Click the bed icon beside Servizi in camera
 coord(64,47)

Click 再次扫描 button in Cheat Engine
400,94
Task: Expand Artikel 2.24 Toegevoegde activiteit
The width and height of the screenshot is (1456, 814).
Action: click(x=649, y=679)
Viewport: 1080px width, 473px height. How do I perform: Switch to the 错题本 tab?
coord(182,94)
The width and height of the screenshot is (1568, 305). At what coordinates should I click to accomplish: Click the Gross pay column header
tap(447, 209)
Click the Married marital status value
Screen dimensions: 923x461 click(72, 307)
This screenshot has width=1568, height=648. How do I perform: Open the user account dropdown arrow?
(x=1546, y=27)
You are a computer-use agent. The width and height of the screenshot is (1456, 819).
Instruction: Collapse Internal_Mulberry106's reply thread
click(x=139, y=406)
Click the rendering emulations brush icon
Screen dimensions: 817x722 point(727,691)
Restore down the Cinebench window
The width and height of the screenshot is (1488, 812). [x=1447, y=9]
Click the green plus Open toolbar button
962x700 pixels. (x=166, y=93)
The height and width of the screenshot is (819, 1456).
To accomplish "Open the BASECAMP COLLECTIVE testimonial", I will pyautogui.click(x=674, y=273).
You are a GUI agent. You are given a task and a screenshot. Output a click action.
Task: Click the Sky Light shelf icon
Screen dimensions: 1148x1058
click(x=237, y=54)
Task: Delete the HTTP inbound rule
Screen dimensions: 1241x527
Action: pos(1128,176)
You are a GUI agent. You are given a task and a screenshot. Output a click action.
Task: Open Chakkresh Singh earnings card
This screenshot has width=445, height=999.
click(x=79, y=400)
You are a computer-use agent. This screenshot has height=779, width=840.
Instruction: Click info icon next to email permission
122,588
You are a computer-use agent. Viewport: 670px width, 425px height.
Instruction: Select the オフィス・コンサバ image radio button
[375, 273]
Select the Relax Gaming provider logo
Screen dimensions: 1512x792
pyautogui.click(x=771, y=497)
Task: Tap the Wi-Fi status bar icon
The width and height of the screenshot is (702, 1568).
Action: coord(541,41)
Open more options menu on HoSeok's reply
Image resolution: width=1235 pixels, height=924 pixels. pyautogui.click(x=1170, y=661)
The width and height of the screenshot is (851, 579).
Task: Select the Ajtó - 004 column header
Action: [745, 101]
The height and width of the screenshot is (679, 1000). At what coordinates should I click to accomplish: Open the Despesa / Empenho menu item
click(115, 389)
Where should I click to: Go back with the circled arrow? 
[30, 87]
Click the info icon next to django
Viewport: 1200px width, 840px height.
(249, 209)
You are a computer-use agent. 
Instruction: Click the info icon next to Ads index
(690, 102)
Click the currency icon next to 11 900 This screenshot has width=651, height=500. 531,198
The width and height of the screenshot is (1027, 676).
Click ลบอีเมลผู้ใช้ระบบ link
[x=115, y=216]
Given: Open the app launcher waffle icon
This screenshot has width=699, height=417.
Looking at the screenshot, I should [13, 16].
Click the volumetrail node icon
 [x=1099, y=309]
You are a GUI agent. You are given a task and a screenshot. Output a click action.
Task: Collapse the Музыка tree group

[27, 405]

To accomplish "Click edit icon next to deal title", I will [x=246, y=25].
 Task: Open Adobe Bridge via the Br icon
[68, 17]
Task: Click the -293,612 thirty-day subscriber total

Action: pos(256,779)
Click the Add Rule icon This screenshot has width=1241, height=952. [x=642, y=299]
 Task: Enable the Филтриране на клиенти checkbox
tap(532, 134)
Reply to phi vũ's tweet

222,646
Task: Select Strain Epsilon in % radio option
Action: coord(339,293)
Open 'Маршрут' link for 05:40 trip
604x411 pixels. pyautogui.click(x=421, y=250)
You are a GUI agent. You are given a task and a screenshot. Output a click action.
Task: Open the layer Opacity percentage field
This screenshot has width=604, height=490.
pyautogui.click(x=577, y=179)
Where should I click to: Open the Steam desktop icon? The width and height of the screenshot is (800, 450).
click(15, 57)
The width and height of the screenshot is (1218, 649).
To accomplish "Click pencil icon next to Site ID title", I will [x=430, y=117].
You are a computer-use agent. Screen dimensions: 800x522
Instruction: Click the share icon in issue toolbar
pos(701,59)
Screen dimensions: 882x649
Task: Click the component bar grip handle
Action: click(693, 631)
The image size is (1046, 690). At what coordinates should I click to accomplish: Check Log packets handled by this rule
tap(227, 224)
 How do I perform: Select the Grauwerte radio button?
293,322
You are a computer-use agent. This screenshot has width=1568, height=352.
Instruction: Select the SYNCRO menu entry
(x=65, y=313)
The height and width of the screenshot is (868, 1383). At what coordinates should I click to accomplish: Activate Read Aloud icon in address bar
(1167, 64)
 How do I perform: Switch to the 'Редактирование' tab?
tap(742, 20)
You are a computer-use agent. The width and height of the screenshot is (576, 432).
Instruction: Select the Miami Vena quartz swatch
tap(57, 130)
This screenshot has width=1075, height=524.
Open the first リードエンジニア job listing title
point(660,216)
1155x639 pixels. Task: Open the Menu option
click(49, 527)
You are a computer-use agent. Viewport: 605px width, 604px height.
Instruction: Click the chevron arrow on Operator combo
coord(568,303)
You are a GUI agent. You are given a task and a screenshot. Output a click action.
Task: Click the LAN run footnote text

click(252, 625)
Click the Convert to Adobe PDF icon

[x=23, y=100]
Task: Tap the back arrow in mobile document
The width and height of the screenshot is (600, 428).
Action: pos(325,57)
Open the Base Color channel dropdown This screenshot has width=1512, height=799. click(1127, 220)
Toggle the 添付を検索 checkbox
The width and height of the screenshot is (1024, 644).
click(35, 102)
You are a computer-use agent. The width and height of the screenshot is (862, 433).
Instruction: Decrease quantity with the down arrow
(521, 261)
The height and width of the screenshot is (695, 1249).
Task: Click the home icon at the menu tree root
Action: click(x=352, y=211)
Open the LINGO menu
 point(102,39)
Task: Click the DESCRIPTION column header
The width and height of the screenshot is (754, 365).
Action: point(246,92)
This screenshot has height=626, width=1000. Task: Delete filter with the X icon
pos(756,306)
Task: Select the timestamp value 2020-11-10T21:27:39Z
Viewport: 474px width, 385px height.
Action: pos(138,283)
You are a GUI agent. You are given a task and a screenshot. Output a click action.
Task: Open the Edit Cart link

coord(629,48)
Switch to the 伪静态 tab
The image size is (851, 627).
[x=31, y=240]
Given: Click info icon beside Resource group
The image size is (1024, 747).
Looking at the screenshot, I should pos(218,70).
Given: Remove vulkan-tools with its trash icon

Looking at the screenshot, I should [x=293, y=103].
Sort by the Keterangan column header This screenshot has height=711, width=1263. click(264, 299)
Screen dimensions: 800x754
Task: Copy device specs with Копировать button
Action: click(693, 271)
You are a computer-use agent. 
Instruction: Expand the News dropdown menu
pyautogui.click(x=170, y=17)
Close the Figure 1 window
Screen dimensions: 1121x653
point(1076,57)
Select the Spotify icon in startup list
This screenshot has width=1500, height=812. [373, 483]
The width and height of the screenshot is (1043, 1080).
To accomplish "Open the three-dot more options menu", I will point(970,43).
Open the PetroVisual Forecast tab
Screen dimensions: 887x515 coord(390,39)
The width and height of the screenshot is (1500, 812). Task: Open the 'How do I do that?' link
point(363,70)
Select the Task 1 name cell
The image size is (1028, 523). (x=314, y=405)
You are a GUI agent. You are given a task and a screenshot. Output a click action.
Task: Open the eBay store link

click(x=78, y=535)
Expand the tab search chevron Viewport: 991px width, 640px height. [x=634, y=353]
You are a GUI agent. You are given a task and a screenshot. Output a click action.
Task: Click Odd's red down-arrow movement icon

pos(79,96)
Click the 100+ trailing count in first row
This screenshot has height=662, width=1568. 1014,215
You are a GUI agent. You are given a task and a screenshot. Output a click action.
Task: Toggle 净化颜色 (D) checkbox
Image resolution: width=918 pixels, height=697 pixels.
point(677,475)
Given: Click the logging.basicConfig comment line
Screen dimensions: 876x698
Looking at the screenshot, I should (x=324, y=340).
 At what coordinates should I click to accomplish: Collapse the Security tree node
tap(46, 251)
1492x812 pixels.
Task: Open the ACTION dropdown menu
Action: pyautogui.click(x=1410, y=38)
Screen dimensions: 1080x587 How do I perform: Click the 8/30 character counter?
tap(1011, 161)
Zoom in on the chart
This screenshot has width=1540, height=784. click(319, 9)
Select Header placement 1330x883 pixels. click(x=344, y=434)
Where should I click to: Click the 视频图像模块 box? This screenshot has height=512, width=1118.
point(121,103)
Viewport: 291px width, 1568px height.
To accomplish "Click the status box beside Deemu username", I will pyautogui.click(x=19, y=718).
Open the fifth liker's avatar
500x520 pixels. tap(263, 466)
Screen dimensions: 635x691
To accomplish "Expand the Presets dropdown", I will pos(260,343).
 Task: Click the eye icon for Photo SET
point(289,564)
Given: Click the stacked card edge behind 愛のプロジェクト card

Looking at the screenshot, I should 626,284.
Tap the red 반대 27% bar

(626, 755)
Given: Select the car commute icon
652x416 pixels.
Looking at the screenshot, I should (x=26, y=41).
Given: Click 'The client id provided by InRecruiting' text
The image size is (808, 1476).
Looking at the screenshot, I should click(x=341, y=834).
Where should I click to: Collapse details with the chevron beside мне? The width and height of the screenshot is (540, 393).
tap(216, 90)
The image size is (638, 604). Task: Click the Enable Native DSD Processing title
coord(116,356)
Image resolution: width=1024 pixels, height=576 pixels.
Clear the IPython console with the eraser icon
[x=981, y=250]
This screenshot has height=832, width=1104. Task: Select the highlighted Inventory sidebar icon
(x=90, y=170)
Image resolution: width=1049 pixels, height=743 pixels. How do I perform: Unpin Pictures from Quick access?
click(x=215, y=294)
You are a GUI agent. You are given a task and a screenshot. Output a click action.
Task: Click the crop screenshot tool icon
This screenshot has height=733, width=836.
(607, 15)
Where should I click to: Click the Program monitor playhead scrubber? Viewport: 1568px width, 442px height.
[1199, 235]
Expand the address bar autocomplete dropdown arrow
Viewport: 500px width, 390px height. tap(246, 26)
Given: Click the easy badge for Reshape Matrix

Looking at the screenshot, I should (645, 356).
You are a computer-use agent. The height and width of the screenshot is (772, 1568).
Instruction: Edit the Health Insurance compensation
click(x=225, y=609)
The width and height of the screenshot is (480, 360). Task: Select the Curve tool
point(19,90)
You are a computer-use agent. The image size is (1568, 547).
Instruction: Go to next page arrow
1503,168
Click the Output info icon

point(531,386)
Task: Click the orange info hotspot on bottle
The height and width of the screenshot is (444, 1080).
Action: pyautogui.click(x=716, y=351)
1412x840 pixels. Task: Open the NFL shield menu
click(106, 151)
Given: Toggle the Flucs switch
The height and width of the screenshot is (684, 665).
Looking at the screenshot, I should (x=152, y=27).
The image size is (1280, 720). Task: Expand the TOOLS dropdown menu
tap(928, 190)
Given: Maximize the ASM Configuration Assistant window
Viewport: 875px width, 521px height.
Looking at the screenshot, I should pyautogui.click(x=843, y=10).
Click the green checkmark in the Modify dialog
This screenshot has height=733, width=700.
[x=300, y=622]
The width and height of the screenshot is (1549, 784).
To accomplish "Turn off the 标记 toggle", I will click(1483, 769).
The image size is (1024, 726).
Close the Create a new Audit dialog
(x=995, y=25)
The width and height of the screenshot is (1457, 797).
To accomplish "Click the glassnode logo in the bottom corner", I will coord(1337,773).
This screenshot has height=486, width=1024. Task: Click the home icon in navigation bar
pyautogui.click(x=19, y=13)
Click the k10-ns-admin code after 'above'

--- What to produce ---
Pick out each line in the material containing "logo".

--- Response box ---
Select the Relax Gaming provider logo
To accomplish "Click the glassnode logo in the bottom corner", I will coord(1337,773).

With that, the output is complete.